Again, this list is not complete nor final. But, I hope this helps people. I'm open to PMs if anyone has questions or comments about this. If you've read this, think it is helpful, and want to copy it onto your profile, be my guest! :)
Other Stuff that Might Help a Story:
-Grammar, grammar, grammar, a lot rests on the grammar. The more typo-ridden a story is, the more painful it is to read. Proofreading helps! My advice is to make your story something that you wouldn't be ashamed to turn into your English teacher. That also means no textspeak! I know grammar isn't everybody's strong suit, but there are plenty of Beta readers that can help.
-Big walls of text make readers tremble in fear. It helps tremendously if the story has paragraphs. Also, it's good form to start a new paragraph each time you change speakers.
-The summary is what makes people decide if they want to read a story. Again, proper grammar helps. A good summary will give readers an idea of the plot without giving too much away. On a different note, summaries like "I suck at summaries.

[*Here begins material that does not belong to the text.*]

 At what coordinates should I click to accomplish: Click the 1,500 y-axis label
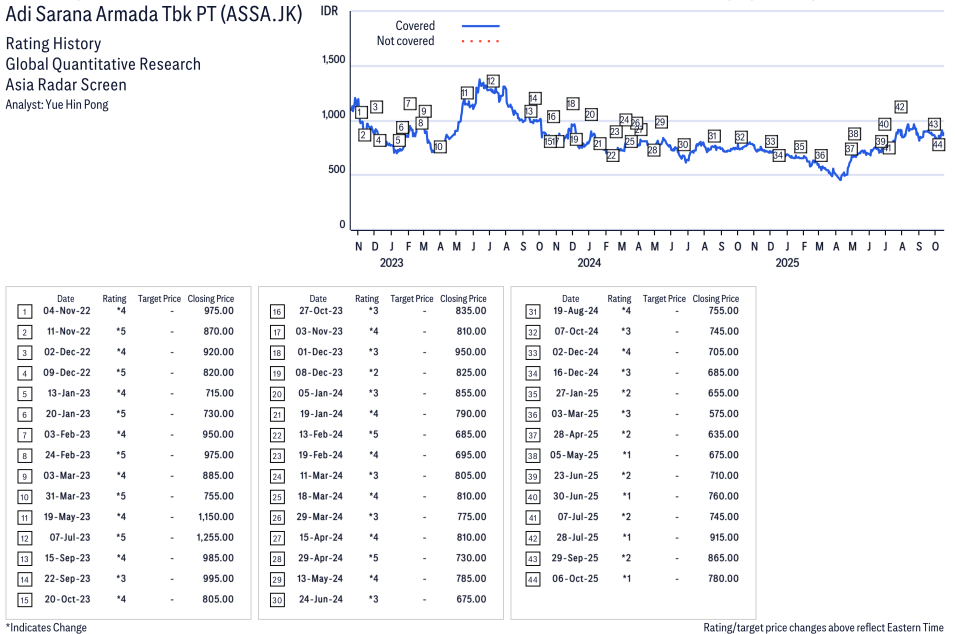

Please read," and "I wrote this awesome story. Read it," do a disservice.
-Author's notes. They're helpful if you want to send readers a message along with your new chapter, but disruptive if placed smack dab in the middle of a chapter. Either before or after the chapter is a good place to put a note.
-Begging for reviews is a don't. Most people don't like it if a writer holds their story hostage by refusing to add another chapter until they get X amount of reviews. Politely asking for reviewer's thoughts in an author's note is a good way to get honest critique. :)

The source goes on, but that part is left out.